An identical copy of the data below is needed.

***** Dataset extract

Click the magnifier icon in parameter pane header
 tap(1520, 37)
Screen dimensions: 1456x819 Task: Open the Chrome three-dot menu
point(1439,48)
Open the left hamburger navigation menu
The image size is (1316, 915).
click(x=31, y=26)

**********

**Worked solution**
Click the magnifier icon in parameter pane header
 tap(1520, 37)
Screen dimensions: 1456x819 Task: Open the Chrome three-dot menu
point(1439,48)
Open the left hamburger navigation menu
The image size is (1316, 915).
click(x=31, y=26)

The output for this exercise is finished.